EXTRACT TO READ:
◇ ◇ ◇ ◇ ◇

There are an increasing number of applications to the Court of Protection concerning pregnant women where there is a concern about the mother's capacity to make decisions regarding her pregnancy, the safe delivery of her child and her physical/mental wellbeing.

Recently, in NHS Trust v FG [2014] EWCOP 30, Mr Justice Keehan has provided guidance, aimed at public authorities, on when cases concerning pregnant women with a disturbance in the functioning of their mind or brain should be brought to the Court of Protection (Mental Capacity Act 2005 – MCA) or the Family Division of the High Court (inherent jurisdiction). The Official Solicitor, who acts as a litigation friend of last resort for people who lack litigation capacity in these proceedings, provided submissions to the Judge on his thoughts.

The case

FG was a 24 year old pregnant lady detained under the Mental Health Act 1983, suffering from schizoaffective disorder. One manifestation of this disorder was paranoid beliefs that the psychiatric team and social care staff were conspiring to murder her. These paranoid beliefs extended to the obstetric and midwifery professionals as her pregnancy progressed, she refused to take psychotropic medication and her mental health deteriorated. The applicants were the acute hospital trust responsible for FG's obstetric care and the mental health trust responsible for her psychiatric care. The Official Solicitor was appointed to act as FG's litigation friend as she was deemed to lack capacity to litigate. The application made by the health authorities was for permission to treat FG in accordance with two alternative care plans; one if she went into spontaneous labour and the other for induced labour after a specified date. The health authorities sought permission to use control, restraint and force to give effect to those care plans – which would lead to interferences with FG's rights under Articles 5 (freedom) and 8 (privacy and personal integrity). They also applied – exceptionally – for permission not to inform FG of the proceedings in advance of her delivery, in the immediate short-term or whilst her mental health was fragile due to the perceived negative impact on her on-going therapeutic relationships with her care team.

◇ ◇ ◇ ◇ ◇

GIVEN INFORMATION:
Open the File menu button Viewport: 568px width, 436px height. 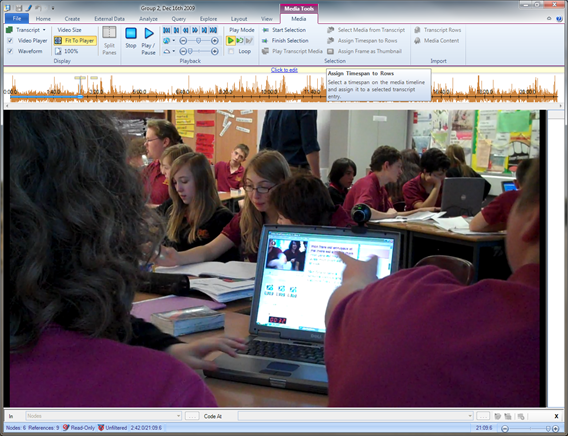pyautogui.click(x=17, y=18)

◇ ◇ ◇ ◇ ◇

PROBLEM SET:
1 – Translate this sentence from the article on pregnant women and the Court of Protection into Spanish: "One manifestation of this disorder was paranoid beliefs that the psychiatric team and social care staff were conspiring to murder her."
2 – According to the article on pregnant women and the Court of Protection, what disorder was FG suffering from?
3 – Continue the article on pregnant women and the Court of Protection, picking up right after its final sentence.

EXERCISE ANSWERS:
1 – Una de las manifestaciones de este trastorno eran creencias paranoides de que el equipo psiquiátrico y el personal de asistencia social conspiraban para asesinarla.

2 – Schizoaffective disorder.

3 –
FG delivered a baby boy on 1 June 2014 by spontaneous vaginal delivery. Childcare proceedings were commenced for her baby. With agreement from her treating clinicians, FG was informed about the court proceedings on 6 June 2014. A reporting restriction order (RRO) is in place preventing identification of FG, the public authorities and treating professionals.


Reporting restriction orders prohibit the media, or anyone else, from identifying the patient in these types of cases. The judiciary has been at pains to note that the RRO does not have the purpose of protecting the anonymity of professionals or organisations, save to the extent that such identification is likely to:

  • prejudice the ability of the professionals or organisation to care for the patient; or
  • lead to the identification of the patient.

The threshold for these exemptions is high; it is no longer enough to simply say that identifying the treating professionals, or even the organisation, will lead to the identification of the patient. Cogent evidence as to why this would be the case is required. Therefore, public authorities and professionals involved in the care of patients must be mindful that it is more likely than not that:

  1. Any hearings will be heard in public and the media might well attend;
  2. The name of the organisation(s) and professional(s) are likely to be published;
  3. Any evidence given, either written or orally, may well be quoted.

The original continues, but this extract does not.